Directions for this task: Retype the rows starting with the line that contains "Switch to the Compound tab" and going on through the line that contains "click(x=74, y=100)".

--- Begin ---

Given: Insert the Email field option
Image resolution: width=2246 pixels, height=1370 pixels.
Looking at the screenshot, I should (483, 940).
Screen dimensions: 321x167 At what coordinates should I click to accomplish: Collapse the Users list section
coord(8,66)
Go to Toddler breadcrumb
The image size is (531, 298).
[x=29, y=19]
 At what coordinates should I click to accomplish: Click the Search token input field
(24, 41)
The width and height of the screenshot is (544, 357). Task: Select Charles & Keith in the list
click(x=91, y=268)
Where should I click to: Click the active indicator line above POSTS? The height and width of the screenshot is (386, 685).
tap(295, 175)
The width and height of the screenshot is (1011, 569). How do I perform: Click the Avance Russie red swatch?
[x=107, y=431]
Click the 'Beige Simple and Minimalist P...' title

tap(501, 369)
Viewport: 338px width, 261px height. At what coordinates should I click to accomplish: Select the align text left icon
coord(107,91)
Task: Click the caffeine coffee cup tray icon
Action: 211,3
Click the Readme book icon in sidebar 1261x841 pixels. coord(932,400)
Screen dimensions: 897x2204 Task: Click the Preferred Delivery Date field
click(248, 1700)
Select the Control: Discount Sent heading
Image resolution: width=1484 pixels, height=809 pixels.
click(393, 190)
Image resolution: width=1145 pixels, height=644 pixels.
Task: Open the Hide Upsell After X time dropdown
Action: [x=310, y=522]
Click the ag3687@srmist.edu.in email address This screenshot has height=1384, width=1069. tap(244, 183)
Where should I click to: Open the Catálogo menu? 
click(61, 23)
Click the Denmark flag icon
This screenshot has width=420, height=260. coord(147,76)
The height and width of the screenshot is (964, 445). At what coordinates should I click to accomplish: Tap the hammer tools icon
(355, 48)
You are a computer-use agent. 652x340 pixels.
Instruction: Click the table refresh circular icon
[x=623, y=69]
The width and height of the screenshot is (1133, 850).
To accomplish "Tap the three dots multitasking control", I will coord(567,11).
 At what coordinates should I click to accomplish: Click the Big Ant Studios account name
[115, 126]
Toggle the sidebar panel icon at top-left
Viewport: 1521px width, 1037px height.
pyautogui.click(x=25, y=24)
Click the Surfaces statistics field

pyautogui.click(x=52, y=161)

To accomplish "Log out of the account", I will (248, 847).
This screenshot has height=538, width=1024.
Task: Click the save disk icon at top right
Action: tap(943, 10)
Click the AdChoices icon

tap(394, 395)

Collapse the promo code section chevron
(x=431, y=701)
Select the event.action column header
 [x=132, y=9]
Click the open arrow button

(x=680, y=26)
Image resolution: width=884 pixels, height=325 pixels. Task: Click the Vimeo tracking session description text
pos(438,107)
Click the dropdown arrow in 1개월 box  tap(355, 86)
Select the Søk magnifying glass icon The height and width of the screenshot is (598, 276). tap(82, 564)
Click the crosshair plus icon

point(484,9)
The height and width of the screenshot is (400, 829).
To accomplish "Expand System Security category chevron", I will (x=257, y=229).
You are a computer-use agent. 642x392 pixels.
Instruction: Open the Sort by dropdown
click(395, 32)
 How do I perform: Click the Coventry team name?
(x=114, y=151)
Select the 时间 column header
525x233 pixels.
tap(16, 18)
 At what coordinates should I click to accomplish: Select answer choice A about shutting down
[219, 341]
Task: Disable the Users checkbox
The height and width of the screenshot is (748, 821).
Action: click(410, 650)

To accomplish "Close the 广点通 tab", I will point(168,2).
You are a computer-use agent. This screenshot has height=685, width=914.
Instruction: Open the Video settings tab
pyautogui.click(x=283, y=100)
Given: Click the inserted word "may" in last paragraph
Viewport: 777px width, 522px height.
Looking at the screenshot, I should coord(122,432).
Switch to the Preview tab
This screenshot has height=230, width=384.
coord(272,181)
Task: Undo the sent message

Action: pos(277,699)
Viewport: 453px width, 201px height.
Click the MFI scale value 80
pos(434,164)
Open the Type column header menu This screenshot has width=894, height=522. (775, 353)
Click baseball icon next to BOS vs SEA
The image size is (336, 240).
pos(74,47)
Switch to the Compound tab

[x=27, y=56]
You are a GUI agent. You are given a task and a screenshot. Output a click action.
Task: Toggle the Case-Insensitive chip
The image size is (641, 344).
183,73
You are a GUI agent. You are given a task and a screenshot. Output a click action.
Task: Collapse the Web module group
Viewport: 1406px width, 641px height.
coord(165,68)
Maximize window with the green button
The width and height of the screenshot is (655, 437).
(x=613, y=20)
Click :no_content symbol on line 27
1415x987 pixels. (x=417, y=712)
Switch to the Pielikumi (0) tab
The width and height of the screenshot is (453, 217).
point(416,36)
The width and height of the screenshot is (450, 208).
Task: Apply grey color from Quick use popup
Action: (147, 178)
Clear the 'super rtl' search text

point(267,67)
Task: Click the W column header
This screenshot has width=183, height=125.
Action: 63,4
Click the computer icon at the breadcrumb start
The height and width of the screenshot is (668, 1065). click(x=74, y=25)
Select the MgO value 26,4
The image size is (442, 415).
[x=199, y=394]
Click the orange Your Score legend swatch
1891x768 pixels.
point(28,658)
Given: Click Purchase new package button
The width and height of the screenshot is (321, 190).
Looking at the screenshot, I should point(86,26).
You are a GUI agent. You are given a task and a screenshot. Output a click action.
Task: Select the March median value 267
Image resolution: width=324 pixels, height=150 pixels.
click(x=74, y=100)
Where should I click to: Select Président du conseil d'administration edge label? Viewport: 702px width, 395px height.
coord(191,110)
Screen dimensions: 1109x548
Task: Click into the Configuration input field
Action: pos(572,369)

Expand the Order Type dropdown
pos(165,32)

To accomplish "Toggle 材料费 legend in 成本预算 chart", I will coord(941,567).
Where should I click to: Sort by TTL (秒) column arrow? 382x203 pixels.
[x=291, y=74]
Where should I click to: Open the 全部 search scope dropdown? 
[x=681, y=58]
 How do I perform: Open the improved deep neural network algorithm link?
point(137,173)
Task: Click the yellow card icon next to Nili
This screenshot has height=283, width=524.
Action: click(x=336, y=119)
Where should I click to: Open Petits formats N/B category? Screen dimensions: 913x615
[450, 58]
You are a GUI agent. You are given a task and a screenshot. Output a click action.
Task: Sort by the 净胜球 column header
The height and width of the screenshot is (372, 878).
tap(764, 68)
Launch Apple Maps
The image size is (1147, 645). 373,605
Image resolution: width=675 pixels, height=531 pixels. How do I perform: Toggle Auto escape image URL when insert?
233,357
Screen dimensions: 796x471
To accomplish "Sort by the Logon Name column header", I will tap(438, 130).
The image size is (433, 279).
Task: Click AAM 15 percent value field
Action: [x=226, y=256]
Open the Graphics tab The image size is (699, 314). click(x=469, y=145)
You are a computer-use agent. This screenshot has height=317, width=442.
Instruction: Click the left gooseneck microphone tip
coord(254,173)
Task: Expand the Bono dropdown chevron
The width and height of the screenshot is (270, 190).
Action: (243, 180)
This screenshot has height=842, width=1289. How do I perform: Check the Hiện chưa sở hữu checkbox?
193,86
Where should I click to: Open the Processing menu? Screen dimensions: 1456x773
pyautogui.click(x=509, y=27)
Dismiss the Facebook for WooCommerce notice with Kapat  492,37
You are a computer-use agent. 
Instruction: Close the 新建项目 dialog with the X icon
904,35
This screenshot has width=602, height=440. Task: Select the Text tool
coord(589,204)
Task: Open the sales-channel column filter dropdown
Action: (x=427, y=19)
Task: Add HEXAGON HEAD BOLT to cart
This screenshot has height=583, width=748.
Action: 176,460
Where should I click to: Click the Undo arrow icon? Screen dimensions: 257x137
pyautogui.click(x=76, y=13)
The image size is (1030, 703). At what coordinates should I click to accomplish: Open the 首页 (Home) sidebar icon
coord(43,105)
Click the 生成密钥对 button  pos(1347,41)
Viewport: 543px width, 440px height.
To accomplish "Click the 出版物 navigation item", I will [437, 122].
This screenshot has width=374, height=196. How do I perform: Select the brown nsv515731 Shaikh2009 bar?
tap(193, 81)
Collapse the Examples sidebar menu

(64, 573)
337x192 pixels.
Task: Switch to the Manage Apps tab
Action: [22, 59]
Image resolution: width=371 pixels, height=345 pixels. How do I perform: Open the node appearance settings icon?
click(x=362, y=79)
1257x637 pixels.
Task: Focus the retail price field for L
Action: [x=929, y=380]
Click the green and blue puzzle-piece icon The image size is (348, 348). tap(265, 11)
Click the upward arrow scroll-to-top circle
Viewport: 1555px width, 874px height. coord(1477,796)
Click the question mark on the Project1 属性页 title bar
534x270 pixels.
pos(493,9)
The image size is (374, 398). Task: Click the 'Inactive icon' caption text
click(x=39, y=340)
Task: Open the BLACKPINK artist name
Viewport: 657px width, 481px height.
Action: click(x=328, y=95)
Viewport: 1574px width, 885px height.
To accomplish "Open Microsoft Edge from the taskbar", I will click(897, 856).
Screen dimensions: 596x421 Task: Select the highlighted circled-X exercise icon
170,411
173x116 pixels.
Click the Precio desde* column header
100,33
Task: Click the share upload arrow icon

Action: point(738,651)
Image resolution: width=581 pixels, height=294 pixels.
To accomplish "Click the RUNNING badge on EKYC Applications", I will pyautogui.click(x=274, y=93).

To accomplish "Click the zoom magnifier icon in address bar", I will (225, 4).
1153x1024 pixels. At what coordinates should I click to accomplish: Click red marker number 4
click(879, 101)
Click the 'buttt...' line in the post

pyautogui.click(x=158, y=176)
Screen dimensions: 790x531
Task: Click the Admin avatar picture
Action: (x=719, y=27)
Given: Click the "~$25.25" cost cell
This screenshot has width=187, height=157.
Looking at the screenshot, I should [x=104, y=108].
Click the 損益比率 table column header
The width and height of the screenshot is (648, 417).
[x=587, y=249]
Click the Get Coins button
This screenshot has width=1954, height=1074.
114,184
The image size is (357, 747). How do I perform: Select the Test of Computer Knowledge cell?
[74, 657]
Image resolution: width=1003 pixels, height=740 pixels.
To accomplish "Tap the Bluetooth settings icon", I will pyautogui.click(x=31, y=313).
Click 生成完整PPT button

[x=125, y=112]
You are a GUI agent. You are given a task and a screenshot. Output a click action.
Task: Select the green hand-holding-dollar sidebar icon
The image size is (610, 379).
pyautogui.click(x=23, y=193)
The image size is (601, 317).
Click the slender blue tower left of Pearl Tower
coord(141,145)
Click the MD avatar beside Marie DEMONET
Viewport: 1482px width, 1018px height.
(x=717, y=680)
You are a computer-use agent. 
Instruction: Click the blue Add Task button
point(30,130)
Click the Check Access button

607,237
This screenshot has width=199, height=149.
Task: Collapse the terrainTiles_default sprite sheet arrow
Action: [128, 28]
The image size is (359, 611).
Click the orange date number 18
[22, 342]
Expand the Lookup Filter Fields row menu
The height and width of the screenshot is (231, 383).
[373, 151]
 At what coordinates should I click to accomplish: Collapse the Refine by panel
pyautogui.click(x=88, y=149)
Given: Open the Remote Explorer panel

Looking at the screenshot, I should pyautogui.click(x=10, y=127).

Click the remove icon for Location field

--- End ---

Completed task:
Switch to the Compound tab

[x=27, y=56]
You are a GUI agent. You are given a task and a screenshot. Output a click action.
Task: Toggle the Case-Insensitive chip
The image size is (641, 344).
183,73
You are a GUI agent. You are given a task and a screenshot. Output a click action.
Task: Collapse the Web module group
Viewport: 1406px width, 641px height.
coord(165,68)
Maximize window with the green button
The width and height of the screenshot is (655, 437).
(x=613, y=20)
Click :no_content symbol on line 27
1415x987 pixels. (x=417, y=712)
Switch to the Pielikumi (0) tab
The width and height of the screenshot is (453, 217).
point(416,36)
The width and height of the screenshot is (450, 208).
Task: Apply grey color from Quick use popup
Action: (147, 178)
Clear the 'super rtl' search text

point(267,67)
Task: Click the W column header
This screenshot has width=183, height=125.
Action: 63,4
Click the computer icon at the breadcrumb start
The height and width of the screenshot is (668, 1065). click(x=74, y=25)
Select the MgO value 26,4
The image size is (442, 415).
[x=199, y=394]
Click the orange Your Score legend swatch
1891x768 pixels.
point(28,658)
Given: Click Purchase new package button
The width and height of the screenshot is (321, 190).
Looking at the screenshot, I should point(86,26).
You are a GUI agent. You are given a task and a screenshot. Output a click action.
Task: Select the March median value 267
Image resolution: width=324 pixels, height=150 pixels.
click(x=74, y=100)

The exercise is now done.